Fortunately, we’ve found a solution. We create 2 tasks in schedule manager on each Tentacle target. This tasks run the following commands:

get-service "OctopusDeploy Tentacle" | foreach-object -process { SC.EXE config $_.Name start= delayed-auto}
get-service "OctopusDeploy Tentacle" | foreach-object -process { sc.exe failure $_.Name reset= 86400 actions= restart/5000/restart/5000/""/ }

This tasks solve 2 issues:

The first one set delayed startup for service, so it doesn’t fail when Windows starts.
The second task makes service restart on fail.

It seems, these tricks could be usefull for lots of people using Octopus Deploy. Could you include them in the following release?

Thank you in advance!

Kind regards,
Denis Titusov

StephenS · 7 November 2016 14:03

We had the same problem. We did something similar. We set the on-failure restart to keep trying to start the service every one minute if it failed to start. We used Octopus’s Script Console feature to push it out to all the already installed tentacles. And our install script for the tentacle now adds it after it installs tentacles.

Vanessa_Love · 8 November 2016 04:55

Hi Denis and Stephen,

Thanks for the information, it will be very beneficial to Octopus users.
To ask a question does this only happen after a windows restart, or does the Tentacle service stop without a Windows restart?

Vanessa

SKB_Kontur · 8 November 2016 09:32

Hi Vanessa,

It happens both when Windows starts and when Tentacle runs for a while. To be clear, it happens rarely, but we would like to decrease it to zero

Kind regards,
Denis Titusov

StephenS · 8 November 2016 13:50

Vanessa,

We usually see it after a server reboot. The event viewer log states something along the lines of “The service failed to start in the time allotted (30000ms)” or something like that.

We have seen it crash when there was no server reboot also. But that may have been from other causes like the virtual drive it was installed on being pulled from under it.

Since we have implemented the fail-restarts we have not seen the issue again… Though its only been roughly a week or so.

Vanessa_Love · 11 November 2016 22:58

Hi Stephen and Denis,

Thanks so much for the info.
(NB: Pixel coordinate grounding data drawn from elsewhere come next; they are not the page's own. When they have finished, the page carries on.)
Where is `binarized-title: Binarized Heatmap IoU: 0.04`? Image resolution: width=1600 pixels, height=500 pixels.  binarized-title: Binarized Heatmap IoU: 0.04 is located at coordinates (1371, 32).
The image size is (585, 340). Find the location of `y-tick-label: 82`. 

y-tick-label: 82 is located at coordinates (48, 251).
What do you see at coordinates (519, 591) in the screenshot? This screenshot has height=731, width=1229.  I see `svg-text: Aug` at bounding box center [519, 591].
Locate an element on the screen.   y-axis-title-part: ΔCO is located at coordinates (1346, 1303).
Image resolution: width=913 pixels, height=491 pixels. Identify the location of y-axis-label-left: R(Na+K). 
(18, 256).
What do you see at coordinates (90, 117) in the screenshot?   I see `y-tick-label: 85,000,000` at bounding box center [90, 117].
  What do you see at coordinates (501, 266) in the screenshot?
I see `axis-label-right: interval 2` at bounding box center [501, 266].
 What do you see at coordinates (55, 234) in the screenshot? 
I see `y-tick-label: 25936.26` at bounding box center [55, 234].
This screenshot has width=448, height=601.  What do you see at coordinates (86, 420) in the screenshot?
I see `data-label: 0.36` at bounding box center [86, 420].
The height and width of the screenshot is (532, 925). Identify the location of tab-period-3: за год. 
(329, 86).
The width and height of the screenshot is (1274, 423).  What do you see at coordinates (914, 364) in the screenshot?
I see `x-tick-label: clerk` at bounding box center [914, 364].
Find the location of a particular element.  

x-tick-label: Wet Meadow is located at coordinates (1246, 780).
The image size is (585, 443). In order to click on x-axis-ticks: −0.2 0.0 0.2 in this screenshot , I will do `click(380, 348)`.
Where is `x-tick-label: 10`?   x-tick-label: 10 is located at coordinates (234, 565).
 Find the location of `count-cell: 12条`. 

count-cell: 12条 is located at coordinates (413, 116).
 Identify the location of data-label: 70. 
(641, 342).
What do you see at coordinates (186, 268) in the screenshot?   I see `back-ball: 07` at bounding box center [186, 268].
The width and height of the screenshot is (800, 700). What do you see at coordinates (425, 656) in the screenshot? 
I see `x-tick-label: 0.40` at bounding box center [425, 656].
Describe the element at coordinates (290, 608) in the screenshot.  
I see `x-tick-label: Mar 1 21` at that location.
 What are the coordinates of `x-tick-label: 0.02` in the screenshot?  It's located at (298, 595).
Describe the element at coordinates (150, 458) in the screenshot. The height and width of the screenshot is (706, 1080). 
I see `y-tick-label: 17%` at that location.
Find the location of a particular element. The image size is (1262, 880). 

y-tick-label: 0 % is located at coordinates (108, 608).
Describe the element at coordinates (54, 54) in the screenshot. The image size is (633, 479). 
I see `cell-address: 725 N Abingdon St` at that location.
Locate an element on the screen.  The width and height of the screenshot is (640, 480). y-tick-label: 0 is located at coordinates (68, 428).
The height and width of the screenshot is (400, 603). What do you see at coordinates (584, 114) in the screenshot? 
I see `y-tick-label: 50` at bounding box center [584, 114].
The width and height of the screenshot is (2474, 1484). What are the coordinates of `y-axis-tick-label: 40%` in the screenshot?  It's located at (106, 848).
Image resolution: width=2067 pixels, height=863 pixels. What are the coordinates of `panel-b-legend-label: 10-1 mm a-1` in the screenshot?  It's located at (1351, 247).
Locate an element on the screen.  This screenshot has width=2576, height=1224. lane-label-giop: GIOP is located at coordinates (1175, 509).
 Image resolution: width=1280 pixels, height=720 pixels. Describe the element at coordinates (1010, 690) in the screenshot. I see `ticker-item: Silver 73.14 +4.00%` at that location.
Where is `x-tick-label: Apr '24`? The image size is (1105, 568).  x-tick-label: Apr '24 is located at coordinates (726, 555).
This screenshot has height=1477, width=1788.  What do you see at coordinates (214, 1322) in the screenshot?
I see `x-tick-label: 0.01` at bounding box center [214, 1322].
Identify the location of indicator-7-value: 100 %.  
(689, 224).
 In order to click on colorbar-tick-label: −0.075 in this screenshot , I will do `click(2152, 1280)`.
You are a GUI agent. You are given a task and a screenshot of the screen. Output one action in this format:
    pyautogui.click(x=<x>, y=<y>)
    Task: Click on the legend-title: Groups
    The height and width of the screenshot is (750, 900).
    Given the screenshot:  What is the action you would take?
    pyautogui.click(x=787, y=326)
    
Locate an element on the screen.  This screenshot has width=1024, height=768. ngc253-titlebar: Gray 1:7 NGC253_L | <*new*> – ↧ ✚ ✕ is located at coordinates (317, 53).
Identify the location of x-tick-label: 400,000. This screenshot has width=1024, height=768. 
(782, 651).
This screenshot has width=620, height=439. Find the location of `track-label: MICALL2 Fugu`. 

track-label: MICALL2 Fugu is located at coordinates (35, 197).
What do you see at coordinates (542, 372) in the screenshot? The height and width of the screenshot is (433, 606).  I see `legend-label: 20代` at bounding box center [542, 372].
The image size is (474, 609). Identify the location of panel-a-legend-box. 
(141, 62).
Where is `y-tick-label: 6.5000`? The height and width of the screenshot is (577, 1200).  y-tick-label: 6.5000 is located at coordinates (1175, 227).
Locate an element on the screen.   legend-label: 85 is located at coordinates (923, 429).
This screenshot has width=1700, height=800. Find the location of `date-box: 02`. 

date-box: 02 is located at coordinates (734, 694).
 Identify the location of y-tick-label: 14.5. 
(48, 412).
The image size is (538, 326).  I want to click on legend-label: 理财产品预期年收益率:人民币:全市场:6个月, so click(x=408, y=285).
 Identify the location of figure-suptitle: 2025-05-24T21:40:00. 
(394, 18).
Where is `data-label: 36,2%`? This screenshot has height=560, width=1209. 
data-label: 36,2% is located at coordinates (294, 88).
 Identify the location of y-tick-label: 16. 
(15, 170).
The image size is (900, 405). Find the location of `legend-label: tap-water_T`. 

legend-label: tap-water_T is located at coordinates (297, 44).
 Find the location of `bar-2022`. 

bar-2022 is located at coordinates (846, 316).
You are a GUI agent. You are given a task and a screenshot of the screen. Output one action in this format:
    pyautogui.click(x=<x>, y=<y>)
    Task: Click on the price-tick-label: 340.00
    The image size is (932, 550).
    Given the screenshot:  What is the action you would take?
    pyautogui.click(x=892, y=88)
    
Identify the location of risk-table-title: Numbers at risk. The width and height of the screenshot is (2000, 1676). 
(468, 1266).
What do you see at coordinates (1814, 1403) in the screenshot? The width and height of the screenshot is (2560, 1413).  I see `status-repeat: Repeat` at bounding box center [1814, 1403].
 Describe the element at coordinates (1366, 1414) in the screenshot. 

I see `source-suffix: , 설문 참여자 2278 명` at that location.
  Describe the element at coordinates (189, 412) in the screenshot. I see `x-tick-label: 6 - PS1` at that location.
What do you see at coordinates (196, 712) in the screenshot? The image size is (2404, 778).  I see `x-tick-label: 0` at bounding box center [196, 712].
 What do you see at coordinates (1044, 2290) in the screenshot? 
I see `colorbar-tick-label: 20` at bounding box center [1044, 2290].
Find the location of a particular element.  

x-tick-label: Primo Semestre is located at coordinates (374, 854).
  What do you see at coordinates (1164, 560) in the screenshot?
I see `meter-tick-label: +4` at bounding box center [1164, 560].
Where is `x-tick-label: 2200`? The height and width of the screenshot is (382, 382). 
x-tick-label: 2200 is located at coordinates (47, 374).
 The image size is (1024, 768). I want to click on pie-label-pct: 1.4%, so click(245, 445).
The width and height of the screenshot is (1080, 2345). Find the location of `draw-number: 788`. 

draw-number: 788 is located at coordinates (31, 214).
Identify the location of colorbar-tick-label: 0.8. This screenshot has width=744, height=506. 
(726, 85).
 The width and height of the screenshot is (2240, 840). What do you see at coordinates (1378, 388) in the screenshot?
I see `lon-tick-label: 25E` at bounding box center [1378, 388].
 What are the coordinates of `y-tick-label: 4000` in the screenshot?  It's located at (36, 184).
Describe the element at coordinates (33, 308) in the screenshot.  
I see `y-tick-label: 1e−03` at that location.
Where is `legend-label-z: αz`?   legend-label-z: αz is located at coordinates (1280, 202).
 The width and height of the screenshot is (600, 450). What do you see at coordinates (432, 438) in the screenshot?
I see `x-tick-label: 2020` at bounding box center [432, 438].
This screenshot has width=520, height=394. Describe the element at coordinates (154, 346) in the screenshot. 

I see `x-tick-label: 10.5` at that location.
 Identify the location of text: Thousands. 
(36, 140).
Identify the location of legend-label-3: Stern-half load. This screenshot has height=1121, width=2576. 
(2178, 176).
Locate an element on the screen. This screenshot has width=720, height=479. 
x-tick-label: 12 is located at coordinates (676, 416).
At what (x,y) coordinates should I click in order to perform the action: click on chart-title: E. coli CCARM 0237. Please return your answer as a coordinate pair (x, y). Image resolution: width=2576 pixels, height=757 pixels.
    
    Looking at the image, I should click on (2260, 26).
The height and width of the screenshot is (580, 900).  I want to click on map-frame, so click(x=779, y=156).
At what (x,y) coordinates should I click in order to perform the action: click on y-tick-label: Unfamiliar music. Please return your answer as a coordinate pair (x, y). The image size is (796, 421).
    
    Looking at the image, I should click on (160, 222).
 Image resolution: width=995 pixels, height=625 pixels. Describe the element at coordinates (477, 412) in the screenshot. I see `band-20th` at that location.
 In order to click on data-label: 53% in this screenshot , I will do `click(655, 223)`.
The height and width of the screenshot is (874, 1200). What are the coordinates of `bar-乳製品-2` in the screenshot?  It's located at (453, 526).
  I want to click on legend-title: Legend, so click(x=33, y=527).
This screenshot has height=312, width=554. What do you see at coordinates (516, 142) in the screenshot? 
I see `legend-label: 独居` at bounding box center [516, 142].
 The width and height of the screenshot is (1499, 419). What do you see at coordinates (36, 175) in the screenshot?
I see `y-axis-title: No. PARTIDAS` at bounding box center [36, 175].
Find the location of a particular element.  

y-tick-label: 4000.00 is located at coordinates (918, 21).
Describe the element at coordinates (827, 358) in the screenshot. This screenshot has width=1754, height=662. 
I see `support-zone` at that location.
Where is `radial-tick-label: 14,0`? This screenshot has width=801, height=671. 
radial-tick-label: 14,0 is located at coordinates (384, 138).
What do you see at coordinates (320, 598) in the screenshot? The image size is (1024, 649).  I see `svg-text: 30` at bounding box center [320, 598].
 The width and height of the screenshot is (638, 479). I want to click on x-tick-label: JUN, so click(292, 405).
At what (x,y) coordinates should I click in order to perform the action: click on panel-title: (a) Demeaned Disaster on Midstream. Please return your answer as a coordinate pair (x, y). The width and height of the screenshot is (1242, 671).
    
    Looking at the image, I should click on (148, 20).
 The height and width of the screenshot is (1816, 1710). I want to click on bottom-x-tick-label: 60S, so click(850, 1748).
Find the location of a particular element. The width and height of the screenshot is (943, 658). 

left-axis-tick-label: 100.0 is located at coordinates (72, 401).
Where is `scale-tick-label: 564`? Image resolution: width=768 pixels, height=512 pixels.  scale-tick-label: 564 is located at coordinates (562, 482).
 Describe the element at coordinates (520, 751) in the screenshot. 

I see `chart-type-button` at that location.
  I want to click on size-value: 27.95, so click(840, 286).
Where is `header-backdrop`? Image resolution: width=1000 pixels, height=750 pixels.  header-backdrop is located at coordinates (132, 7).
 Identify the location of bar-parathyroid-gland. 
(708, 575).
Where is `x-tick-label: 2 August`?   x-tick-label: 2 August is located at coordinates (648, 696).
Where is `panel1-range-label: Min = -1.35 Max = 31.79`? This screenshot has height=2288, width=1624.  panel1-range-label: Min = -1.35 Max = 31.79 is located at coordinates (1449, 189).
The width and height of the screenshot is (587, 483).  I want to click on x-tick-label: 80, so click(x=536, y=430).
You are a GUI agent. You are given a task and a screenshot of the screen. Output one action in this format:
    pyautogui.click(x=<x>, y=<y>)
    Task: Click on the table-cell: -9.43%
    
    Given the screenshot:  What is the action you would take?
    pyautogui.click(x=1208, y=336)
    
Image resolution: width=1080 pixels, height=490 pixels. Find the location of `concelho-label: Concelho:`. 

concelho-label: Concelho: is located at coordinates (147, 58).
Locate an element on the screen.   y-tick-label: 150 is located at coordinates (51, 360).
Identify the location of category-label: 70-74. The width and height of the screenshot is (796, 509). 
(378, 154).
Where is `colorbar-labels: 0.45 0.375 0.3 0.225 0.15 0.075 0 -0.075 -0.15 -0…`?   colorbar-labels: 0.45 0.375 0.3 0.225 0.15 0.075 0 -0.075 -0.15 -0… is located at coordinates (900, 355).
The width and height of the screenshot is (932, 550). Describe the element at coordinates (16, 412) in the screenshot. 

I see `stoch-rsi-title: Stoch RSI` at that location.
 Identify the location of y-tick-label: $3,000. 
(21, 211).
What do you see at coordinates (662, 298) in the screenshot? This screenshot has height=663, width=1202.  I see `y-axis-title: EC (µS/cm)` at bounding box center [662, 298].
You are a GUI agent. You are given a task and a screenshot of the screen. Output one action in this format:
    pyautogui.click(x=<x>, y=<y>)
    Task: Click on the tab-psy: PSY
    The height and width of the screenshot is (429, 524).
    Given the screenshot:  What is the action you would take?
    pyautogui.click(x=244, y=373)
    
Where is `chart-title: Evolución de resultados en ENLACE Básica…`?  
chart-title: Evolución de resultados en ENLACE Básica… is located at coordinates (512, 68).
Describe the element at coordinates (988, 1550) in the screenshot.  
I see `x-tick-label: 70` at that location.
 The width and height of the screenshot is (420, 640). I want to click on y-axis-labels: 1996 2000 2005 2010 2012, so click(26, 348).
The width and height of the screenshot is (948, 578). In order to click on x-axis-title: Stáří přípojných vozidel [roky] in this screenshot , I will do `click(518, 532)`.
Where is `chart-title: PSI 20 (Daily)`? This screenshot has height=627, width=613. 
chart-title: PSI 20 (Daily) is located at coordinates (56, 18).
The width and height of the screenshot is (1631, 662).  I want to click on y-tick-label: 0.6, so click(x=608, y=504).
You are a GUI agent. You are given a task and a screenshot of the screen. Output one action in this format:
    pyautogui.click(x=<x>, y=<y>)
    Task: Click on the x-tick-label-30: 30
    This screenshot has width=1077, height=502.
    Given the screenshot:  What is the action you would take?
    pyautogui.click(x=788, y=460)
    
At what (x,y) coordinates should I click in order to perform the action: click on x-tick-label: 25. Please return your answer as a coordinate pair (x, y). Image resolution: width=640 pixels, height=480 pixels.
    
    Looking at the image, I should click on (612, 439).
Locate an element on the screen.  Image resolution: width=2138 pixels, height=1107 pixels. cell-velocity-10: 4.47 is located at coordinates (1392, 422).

So it mostly seems it is around rebooting which is something we are continually trying to understand and make a fix for (it’s been through 4 developers here so far).

However the occasional crashing does need to be resolved it would be great if you could pick a couple of Tentacles (if there are any that more consistently go down) and turn on crash dumping for the service. Hopefully we can eliminate that from happening. http://docs.octopus.com/display/OD/Capture+a+crash+dump

Vanessa

SKB_Kontur · 15 November 2016 10:45

Hi Vanessa,

Thank you for your response!
We will capture dump and send it to you as soon this issue occurs again.

Kind regards,
Denis Titusov

StephenS · 15 November 2016 14:16

Vanessa,

Sadly not as simple fro us. It seems to be randomly occurring across all of our agents. So there is no way I can predict when and which agent will present the problem.

Vanessa_Love · 15 November 2016 22:55

Hi Stephen,

Yes I did believe that would be the case. My hope was more that for a few Tentacles turning on crash dumping and leaving it on, in the chance that one of them in the end has a crash. When it appears random and cannot be predicted its the best you can ask for. Turning on the feature does not impede in performance at all.

Vanessa